- INSTRUCTIONS FOR THE TASK
In how many lines of the listing does the string "computer" appear? Give only the number.

—————

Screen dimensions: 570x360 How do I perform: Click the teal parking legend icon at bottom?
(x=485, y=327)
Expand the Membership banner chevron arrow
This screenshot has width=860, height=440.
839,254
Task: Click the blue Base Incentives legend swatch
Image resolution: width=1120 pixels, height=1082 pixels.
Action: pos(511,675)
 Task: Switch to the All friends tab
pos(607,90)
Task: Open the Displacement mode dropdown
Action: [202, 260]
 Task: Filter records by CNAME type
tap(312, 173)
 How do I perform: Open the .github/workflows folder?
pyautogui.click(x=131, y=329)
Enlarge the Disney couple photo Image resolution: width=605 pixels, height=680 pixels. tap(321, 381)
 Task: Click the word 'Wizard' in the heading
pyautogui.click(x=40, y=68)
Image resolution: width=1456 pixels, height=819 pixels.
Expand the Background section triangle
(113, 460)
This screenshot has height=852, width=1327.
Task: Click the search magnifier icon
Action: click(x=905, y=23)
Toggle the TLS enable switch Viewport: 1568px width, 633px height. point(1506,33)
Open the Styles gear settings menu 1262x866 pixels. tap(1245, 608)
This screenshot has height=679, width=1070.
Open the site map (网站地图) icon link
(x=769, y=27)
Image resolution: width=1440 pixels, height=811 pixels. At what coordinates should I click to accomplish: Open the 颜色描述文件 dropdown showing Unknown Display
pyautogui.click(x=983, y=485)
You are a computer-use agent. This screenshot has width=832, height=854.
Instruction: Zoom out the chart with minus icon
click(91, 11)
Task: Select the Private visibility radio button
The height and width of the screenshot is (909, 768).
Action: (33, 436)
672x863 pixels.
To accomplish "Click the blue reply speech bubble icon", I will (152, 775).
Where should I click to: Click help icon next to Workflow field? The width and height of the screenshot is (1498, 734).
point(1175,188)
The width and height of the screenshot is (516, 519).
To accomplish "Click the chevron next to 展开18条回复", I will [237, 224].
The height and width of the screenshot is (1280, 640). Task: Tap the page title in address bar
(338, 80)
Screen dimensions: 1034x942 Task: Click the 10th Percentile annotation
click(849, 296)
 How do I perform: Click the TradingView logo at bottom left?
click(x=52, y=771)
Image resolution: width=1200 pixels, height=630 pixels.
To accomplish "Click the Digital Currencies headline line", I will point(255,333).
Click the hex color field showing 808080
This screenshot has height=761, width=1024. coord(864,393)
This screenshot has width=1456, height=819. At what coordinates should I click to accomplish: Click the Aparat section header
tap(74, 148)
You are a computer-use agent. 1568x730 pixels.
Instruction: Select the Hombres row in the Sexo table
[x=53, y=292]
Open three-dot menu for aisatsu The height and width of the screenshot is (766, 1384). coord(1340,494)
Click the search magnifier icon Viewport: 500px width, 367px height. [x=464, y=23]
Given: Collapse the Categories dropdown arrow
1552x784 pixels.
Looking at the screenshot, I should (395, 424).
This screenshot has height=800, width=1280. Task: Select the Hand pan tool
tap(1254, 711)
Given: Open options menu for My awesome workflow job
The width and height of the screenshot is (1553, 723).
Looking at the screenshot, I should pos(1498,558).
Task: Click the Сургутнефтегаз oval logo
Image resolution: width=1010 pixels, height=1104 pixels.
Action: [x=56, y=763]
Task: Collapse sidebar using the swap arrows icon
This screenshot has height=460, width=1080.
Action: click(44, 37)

—————

- SOLUTION TO THE PROBLEM
2